Task directions:
After reading the data below, copy out every line that contains the word "computer".

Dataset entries
====

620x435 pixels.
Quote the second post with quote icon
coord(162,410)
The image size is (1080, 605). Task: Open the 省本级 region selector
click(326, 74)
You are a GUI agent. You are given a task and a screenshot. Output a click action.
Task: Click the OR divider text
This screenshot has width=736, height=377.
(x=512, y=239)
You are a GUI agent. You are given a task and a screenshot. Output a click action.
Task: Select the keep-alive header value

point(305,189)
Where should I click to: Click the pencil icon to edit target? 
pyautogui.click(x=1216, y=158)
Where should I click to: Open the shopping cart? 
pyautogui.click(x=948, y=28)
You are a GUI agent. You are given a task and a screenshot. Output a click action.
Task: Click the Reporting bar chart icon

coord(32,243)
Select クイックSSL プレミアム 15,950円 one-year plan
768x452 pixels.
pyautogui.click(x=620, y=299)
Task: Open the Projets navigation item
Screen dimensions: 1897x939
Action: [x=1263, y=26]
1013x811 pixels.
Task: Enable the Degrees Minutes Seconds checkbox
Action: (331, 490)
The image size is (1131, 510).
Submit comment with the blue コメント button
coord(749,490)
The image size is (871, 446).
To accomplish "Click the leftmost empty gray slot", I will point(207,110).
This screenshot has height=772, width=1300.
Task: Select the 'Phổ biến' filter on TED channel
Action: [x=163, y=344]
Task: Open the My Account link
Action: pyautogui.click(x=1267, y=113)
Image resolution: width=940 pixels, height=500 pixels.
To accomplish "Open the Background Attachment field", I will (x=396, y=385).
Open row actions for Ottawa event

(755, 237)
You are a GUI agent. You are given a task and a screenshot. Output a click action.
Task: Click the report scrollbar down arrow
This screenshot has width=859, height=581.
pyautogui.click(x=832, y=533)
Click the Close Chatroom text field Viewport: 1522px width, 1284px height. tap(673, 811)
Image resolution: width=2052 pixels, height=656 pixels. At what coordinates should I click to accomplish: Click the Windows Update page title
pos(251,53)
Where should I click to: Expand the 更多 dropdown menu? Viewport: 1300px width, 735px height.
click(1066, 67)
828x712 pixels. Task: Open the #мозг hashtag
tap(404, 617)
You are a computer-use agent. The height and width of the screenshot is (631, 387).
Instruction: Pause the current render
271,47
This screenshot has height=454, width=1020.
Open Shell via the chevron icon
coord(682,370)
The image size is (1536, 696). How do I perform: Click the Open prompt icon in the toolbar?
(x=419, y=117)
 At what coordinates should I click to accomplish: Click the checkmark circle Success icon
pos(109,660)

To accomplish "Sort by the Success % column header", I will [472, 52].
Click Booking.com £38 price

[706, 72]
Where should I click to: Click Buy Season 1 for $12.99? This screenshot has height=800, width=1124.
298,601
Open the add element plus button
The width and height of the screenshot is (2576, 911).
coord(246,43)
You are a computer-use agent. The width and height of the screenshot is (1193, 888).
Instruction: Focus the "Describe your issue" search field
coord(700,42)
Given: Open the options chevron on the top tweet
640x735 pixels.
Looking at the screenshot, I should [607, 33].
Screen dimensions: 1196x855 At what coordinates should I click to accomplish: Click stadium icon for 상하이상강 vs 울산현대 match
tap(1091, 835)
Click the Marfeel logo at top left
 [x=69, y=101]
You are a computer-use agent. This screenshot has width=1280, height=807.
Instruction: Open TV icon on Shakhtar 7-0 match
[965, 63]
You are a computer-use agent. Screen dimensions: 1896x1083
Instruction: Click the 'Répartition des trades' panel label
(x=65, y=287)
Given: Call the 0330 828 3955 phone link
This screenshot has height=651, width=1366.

====

Reply:
You are a computer-use agent. The height and width of the screenshot is (631, 387).
You are a computer-use agent. The width and height of the screenshot is (1193, 888).
You are a computer-use agent. This screenshot has width=1280, height=807.
You are a computer-use agent. Screen dimensions: 1896x1083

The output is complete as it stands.